Leaving the bridge. the marchers made their way south to the Chicago Board of Trade building where Occupy Chicago has held its own protests for nearly two months. A banner reading “We Are The 99%” was unfurled in front of the building, bringing loud cheers of joy from many of the participants. Drums and dancing commenced in the middle of the Jackson and LaSalle intersection before protesters linked arms around the Board of Trade building, blocking doorways and stretching the entire perimeter of the building.

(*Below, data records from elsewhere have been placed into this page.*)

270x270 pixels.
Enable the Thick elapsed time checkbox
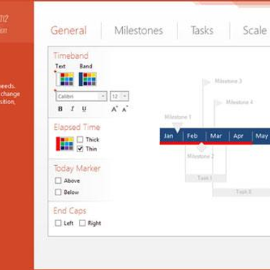pyautogui.click(x=80, y=139)
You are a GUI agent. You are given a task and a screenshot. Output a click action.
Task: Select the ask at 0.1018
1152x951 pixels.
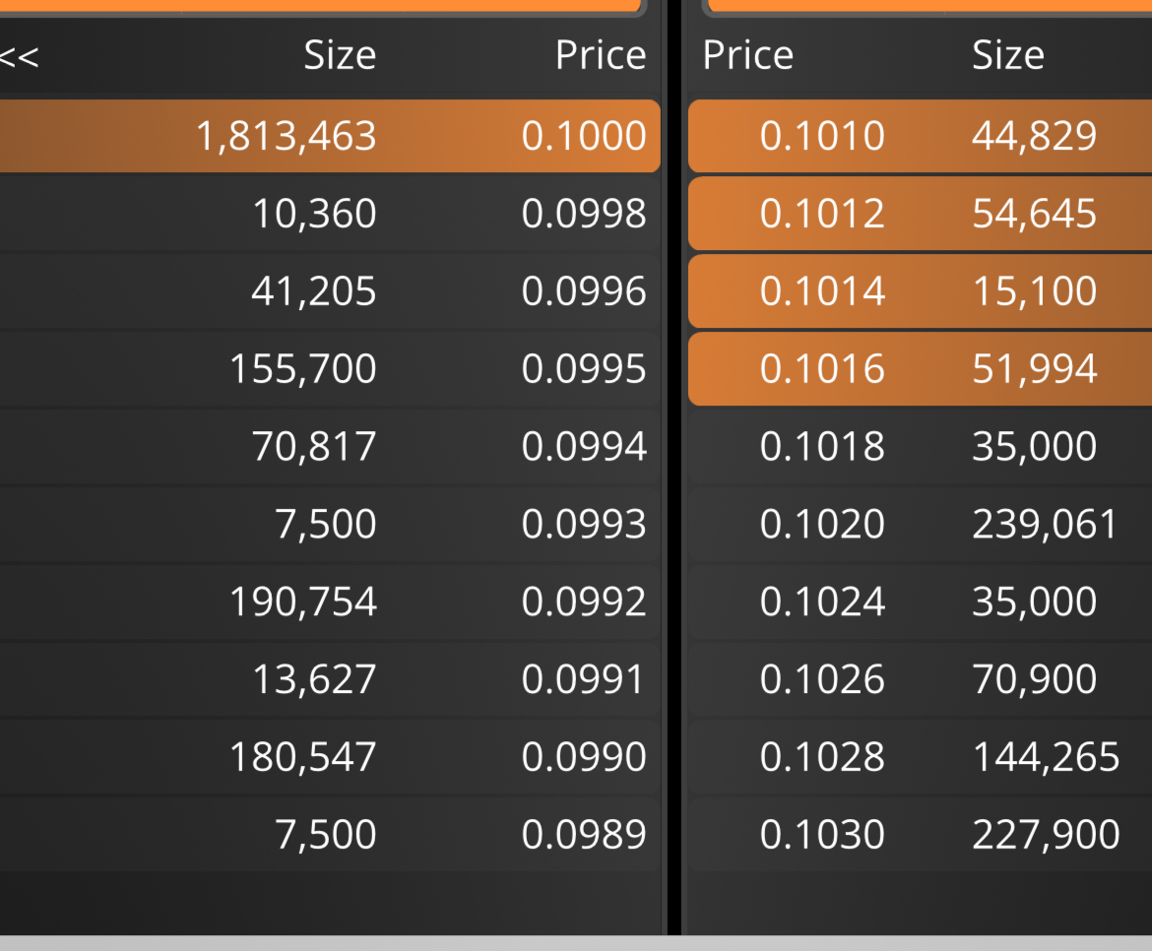tap(920, 447)
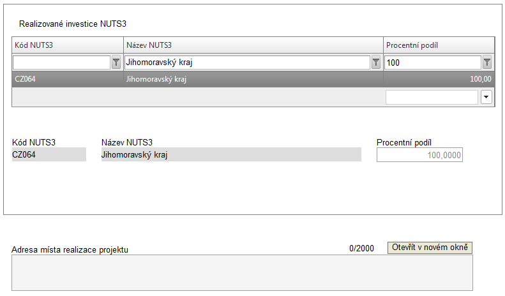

Protesters were well aware of the Chicago Mercantile Exchange’s efforts to lower their state tax liability and its strong connection to Mayor Rahm Emanuel. Instead of creating a jobs program or finding ways to keep public employees on the payroll, federal and local governments have decided to implement budget cuts affecting schools, public health assistance, and other programs aimed at helping the most vulnerable of citizens.
The congressional Super Committee is expected to soon recommend drastic cuts or further tie up progress in Washington D.C., which will hurt the economic recovery. Ruth Long, an 85-year old activist with the Jane Addams Caucus, says she is particularly concerned about possible cuts to Social Security and Medicare because of the millions of people who rely on the programs like her.
Locally, the mayor’s first budget will result in the layoff of roughly 500 city employees as well as the closing of mental health clinics and privatization of seven public health clinics. Despite massive protests from community organizations, all 50 aldermen voted in favor of the budget on Wednesday. Around the country, other occupation movements protested by taking over bridges or held large rallies highlighting some of the same problems.
Unemployment and income inequality are just two of the motivating factors to these large protests. Veterans of Iraq and Afghanistan return home to a 12.1 percent unemployment rate among the group, which is well above the national rate of nine percent. Will Attig served in Iraq and Afghanistan, receiving two Purple Hearts, yet is unemployed.
“After putting their lives on the line for our country, veterans need to be able to trade their combat boots for work boots,” said Attig at the Thompson Center rally. “We’re protesting on a bridge that is in need of repair. Let’s put veterans to work fixing our bridges and roads.”
Here's more from the rally on that issue and more from the rally:
Another speaker at the rally, Alfonso Pulido, addressed the large crowd by relaying his experience of barely making ends meet. Both he and his wife worked full-time jobs to get by, but with the economic downturn they lost their jobs. Pulido believes he could find work again as a machine operator with a jobs bills.
"We need jobs,” said Pulido. “The big corporations have more than their share of the pie. Enough already.”